TABLE 1. List of primer sequences used for qRT-PCR for C. jejuni RC039 and C. coli RC013 genes associated with virulence.
In vivo Infection Assay
Twenty male chicken broilers (Ross 308) were housed in isolation units on wood shaving bedding. The temperature in the isolation unit was kept between 22 and 25°C and thermostatically controlled. Broilers were fed ad libitum with a standard diet as described in Table 2. C. jejuni RC039 and C. coli RC013 were grown as described above and suspended in sterile distilled water at a concentration of 1 × 107 CFU/ml. At the age of 15 days, 10 broilers were inoculated with 0.1 ml of C. jejuni RC039 and the other 10 broilers with 0.1 ml C. coli RC013. The infected broilers were kept in separated and sterile isolation units. Five chickens from each infected group received for 3 days, ad libitum, water containing 0.5% Auranta 3001 with the remaining ones receiving water only. After 3 days of treatment, broilers were euthanized, and Campylobacter was enumerated by analyzing the cecum content. All broilers were confirmed as being Campylobacter free at the time of infection, using cloacal swabs. These experiments were performed in triplicate on three separate occasions. The experiments were performed according to the legislation in place (Law 471/2002 and government ordinance 437/2002) and under the supervision of National Sanitary Veterinary Agency. The ethics committee of Banat University of Agricultural Sciences and Veterinary Medicine – King Michael I of Romania, approved this work
Transepithelial Resistance of Cellular Tight Junctions (TEER)
Transepithelial resistance measures the integrity of cellular tight junctions and is a suitable method to be used in cell culture monolayers for the purpose of measuring the effect of bacteria during infection in vitro (Srinivasan et al., 2015). This methodology measures the electrical resistance, in ohms, as a measure of cellular barrier integrity. For the purpose of TEER measurement, the HCT-8 cells were grown on 0.4 μm and 12 mm pore size transwell inserts (Corning) and selected based on the formation of a confluent monolayer. Our aim was to investigate the effect of Auranta 3001 on the barrier properties of HCT-8 cells by taking TEER measurements at 3 h postinfection (±0.1 and 0.5% Auranta 3001) using an EVOM X meter connected to an Endohm chamber (World Precision Instruments).

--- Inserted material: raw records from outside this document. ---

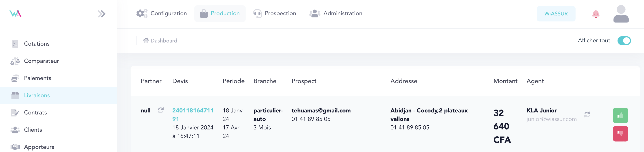644x152 pixels.
Task: Click the WiASSUR logo in the sidebar
Action: coord(16,13)
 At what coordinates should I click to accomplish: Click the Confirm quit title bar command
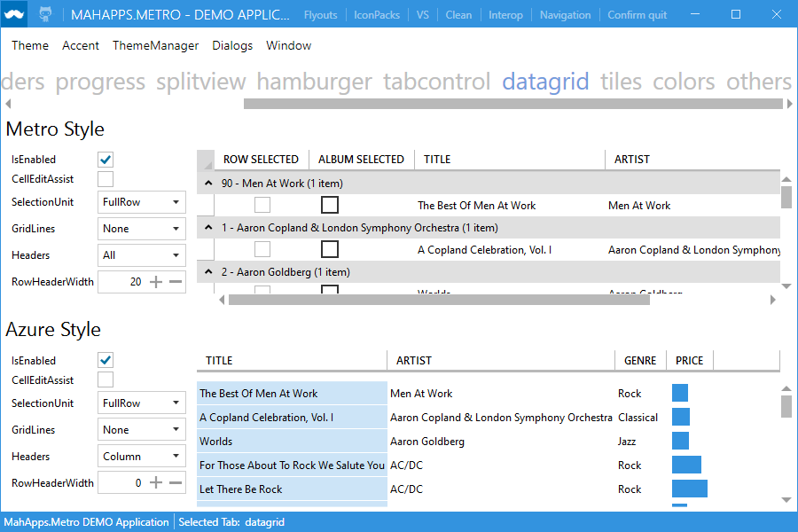pyautogui.click(x=636, y=14)
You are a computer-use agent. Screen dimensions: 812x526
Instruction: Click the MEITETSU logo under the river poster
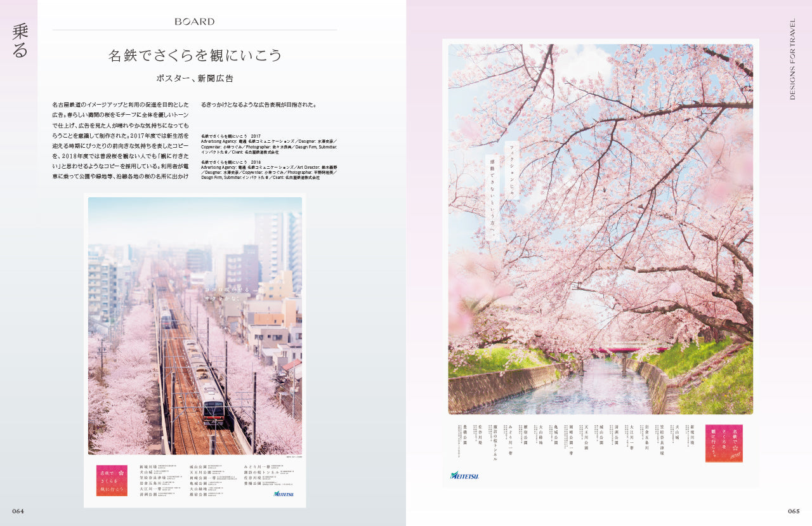(464, 475)
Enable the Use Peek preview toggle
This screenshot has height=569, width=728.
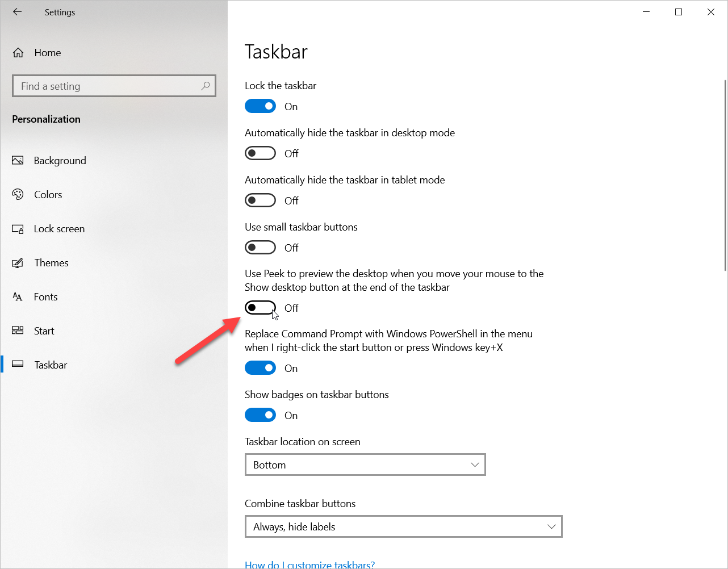pyautogui.click(x=260, y=308)
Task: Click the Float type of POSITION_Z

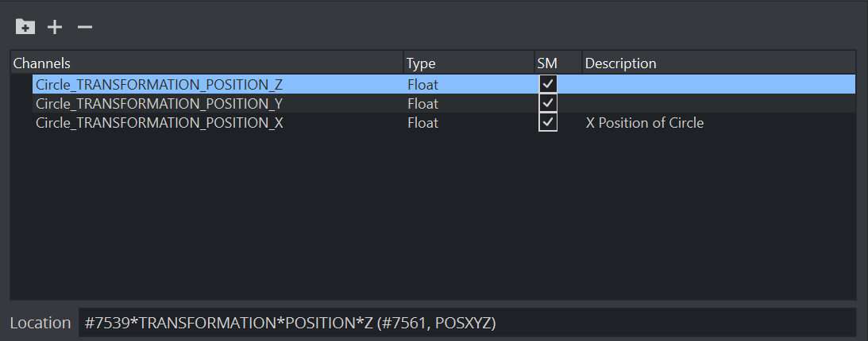Action: pos(423,84)
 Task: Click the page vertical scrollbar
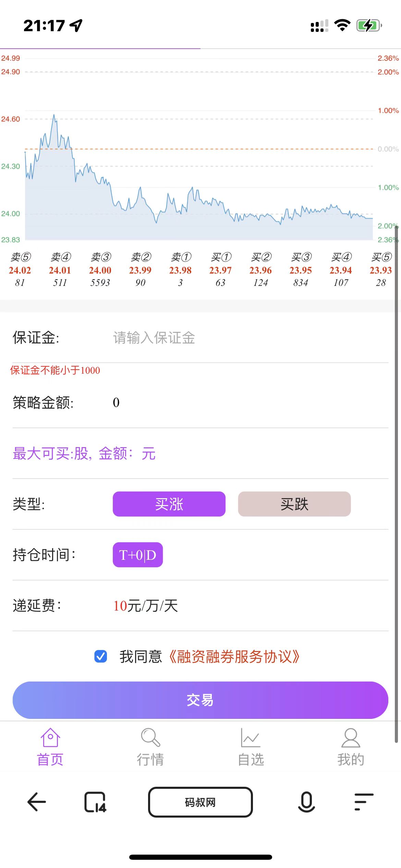coord(396,480)
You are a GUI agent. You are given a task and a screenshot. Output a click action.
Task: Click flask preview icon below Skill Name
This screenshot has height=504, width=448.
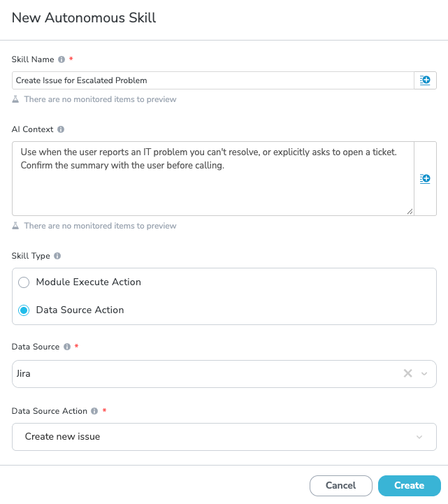[15, 99]
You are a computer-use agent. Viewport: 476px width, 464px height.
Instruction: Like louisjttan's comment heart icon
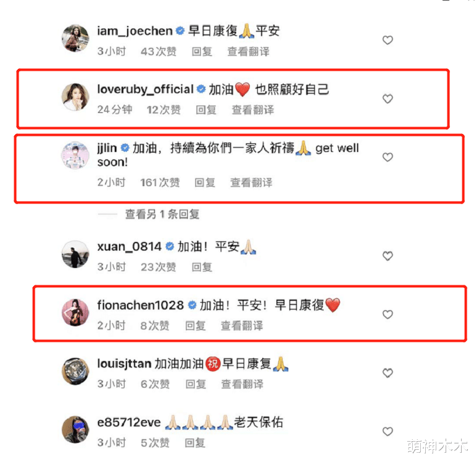(x=387, y=373)
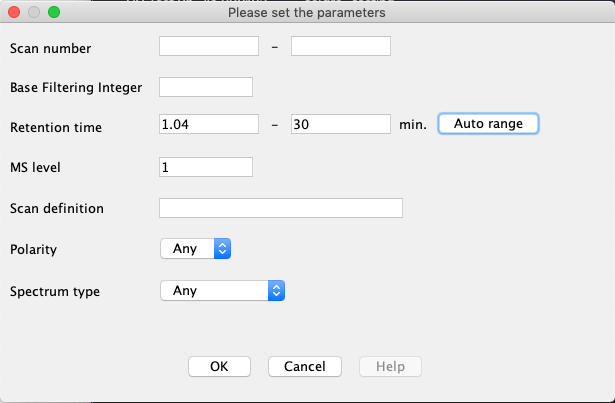Click the green maximize window button

coord(54,13)
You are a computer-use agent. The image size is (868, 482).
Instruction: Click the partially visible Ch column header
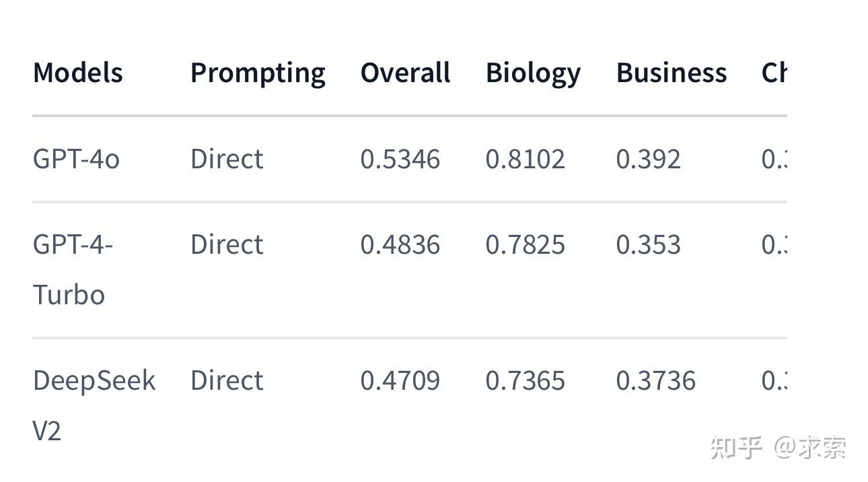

All experiments were performed in triplicate and data presented as mean ± SEM. To measure the statistical significance of the infection assays and gene expressions results, we used two tailed Student’s t-test. A group difference was assumed to be statistically significant when P? < ?0.05. All results were expressed as means ± SD.

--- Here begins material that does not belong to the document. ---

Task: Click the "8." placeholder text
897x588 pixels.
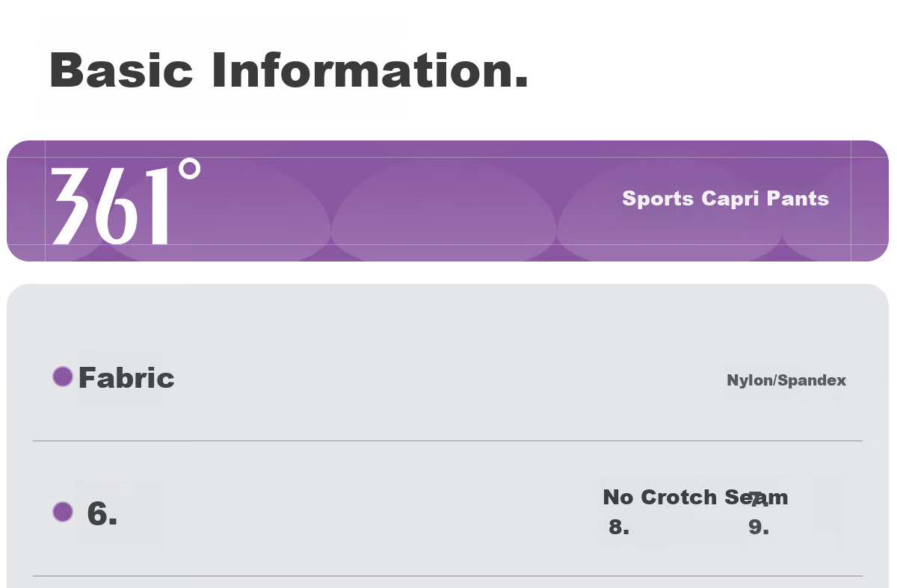Action: coord(619,527)
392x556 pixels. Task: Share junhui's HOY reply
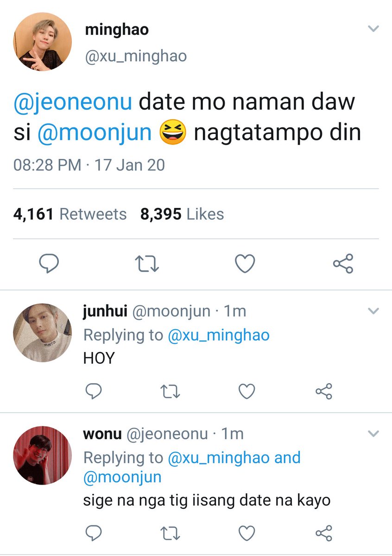[324, 392]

Identification of the Sub-Inhibitory Concentrations
In order to investigate if the antimicrobial agent has any effect in reducing pathogenicity, by attenuating bacterial virulence factors, we first had to identify the sub-inhibitory concentrations for both isolates (C. jejuni RC039 and C. coli RC013). Strong antimicrobial activities against both C. jejuni RC039 and C. coli RC013 were observed. The minimum inhibitory concentrations were 1% for C. jejuni RC039 and 2% for C. coli RC013, and minimum bactericidal concentrations were recorded at similar concentrations (Table 3). We have concluded that concentrations of 0.1 and 0.5% were most appropriate for our next investigations in order to avoid any antimicrobial killing or any effect on bacterial growth
TABLE 3. Minimum inhibitory concentration (MIC) and minimum bactericidal concentration (MBC) activity of the Auranta 3001.

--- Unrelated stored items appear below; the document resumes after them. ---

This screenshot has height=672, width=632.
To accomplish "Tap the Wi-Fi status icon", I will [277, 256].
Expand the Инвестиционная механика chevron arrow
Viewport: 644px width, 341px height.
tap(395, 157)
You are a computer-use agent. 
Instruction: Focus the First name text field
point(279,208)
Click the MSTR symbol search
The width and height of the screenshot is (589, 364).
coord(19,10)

Auranta 3001 Reduces the Motility of C. jejuni RC039 and C. coli RC013
Having identified the sub-inhibitory concentrations, we have next studied the potential impact on virulence by the reduction of bacterial motility (Figure 1). Motility plate assays showed that both strains were highly motile but the pretreatment with 0.1 and 0.5% Auranta 3001 significantly reduced motility in a dose and time dependent manner. As reflected in Figures 1A,B, a concentration of 0.1% Auranta 3001 significantly reduced motility after only 2 h for both C. jejuni RC039 (p < 0.01) and C. coli RC013 (p < 0.05). A concentration of 0.5% Auranta 3001 reduced bacterial motility by more than 20% (p < 0.001) after 1, 2, and 3 h for C. jejuni RC039 (Figure 1A), and for C. coli RC013 (Figure 1B) when compared to the control. These results suggested that this antimicrobial can have a negative impact on the motility of C. jejuni and C. coli T6SS positive isolates.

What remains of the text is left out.